While scattered incidents of players taking pay to play hockey occurred as early as the 1890s, those found to have done so were banned from playing in the amateur leagues which dominated the sport. By 1902, the Western Pennsylvania Hockey League (WPHL) was the first to employ professionals. The league joined with teams in Michigan and Ontario to form the first fully professional league—the International Professional Hockey League (IPHL)—in 1904. The WPHL and IPHL hired players from Canada; in response, Canadian leagues began to pay players (who played with amateurs). The IPHL, cut off from its largest source of players, disbanded in 1907. By then, several professional hockey leagues were operating in Canada (with leagues in Manitoba, Ontario and Quebec).

In 1910, the National Hockey Association (NHA) was formed in Montreal. The NHA further refined the rules: dropping the rover position, dividing the game into three 20-minute periods and introducing minor and major penalties. After re-organizing as the National Hockey League in 1917, the league expanded into the United States, starting with the Boston Bruins in 1924.
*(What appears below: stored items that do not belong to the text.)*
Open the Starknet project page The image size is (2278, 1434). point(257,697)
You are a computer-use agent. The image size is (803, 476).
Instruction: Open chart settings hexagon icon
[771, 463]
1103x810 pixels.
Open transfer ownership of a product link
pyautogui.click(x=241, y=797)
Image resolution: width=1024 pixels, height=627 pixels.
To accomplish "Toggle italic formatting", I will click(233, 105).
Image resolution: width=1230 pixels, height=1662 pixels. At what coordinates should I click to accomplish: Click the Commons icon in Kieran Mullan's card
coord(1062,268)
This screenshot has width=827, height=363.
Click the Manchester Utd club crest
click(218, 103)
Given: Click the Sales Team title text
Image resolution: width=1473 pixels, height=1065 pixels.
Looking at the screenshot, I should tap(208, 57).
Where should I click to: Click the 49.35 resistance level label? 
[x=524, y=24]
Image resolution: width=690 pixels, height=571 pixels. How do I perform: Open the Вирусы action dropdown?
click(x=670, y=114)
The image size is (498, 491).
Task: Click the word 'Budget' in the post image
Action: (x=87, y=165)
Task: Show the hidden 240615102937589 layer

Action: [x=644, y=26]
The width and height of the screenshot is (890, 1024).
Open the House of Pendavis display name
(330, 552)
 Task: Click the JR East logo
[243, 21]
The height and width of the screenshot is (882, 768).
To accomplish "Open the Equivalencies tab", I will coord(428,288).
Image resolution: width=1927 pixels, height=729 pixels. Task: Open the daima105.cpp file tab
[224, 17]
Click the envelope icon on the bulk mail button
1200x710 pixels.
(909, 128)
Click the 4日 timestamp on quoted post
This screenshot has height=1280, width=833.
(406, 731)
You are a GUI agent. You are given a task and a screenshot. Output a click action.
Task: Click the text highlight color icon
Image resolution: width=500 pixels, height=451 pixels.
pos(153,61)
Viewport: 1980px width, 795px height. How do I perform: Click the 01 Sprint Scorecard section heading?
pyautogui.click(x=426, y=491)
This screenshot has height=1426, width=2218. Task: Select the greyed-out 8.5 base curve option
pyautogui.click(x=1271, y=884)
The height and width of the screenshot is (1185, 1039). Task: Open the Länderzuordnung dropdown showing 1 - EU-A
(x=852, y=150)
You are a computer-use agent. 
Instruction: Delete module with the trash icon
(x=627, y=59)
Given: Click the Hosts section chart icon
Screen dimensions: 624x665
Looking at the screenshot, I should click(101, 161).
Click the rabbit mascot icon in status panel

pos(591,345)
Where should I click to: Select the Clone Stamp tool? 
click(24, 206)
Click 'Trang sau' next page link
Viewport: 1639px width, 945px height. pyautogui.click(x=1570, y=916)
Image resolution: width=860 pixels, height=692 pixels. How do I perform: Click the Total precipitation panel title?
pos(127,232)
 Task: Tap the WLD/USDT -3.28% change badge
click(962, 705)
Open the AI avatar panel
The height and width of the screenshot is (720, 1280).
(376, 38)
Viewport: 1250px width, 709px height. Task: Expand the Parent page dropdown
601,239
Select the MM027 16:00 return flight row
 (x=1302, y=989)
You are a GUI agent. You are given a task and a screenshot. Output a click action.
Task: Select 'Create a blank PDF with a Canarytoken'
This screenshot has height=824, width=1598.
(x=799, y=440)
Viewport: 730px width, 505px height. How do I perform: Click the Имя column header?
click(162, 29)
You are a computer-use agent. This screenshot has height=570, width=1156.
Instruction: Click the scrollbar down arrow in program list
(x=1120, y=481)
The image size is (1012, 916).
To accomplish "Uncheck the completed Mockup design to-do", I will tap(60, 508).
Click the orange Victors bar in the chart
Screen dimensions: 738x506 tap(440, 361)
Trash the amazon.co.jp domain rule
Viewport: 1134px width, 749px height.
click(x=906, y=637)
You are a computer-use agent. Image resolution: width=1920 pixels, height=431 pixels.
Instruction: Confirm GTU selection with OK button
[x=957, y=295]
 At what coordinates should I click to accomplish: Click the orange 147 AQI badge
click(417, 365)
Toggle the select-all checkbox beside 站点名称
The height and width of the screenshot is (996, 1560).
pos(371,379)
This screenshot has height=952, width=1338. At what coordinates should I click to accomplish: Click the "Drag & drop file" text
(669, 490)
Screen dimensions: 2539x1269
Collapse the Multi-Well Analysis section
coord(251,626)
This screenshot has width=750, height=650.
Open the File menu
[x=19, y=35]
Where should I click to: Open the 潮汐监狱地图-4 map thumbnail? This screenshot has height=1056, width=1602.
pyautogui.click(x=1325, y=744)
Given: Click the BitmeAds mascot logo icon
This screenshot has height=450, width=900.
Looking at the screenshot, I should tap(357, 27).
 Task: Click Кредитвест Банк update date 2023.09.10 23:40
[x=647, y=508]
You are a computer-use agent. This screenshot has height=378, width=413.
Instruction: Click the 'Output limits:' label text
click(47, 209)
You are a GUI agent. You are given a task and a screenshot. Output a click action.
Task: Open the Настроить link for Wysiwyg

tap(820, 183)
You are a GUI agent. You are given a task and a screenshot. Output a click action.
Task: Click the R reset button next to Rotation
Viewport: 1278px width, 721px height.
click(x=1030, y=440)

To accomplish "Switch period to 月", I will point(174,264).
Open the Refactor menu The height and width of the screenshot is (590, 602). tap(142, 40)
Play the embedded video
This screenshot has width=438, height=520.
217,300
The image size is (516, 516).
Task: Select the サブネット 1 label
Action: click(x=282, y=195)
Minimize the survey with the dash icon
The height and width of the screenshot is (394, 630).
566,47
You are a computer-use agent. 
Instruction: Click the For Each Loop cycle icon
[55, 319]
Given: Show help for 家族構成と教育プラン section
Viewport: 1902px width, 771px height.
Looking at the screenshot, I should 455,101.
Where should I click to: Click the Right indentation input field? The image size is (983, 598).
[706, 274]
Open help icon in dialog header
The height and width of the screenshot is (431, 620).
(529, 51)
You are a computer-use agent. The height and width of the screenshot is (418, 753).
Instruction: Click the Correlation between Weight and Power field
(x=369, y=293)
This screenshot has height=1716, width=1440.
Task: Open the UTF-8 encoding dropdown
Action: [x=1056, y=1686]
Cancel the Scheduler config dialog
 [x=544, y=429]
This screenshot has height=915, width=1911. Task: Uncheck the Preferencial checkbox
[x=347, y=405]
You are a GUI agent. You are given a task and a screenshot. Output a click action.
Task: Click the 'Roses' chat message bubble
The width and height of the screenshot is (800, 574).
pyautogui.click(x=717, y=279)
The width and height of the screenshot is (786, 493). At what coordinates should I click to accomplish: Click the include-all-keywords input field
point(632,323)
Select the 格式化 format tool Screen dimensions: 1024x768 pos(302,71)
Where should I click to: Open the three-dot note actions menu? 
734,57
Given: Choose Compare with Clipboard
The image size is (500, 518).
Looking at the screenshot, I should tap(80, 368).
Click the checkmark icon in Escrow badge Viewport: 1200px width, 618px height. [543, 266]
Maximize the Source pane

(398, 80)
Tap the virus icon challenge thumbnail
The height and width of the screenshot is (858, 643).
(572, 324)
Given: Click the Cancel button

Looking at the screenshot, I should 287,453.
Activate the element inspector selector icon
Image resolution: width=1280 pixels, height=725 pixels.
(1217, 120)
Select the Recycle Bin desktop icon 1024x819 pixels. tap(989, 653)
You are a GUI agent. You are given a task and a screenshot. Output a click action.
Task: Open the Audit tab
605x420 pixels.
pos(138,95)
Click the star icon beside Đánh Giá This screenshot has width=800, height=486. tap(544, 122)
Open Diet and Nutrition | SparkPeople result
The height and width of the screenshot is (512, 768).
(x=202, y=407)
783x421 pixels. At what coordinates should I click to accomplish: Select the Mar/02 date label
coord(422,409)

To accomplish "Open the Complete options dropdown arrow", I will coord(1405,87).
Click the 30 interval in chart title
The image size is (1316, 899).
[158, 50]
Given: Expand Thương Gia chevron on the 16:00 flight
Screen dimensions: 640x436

Professional hockey leagues developed later in Europe, but amateur leagues leading to national championships were in place. One of the first was the Swiss National League A, founded in 1916. Today, professional leagues have been introduced in most countries of Europe. Top European leagues include the Kontinental Hockey League, the Czech Extraliga, the Finnish SM-liiga and the Swedish Hockey League.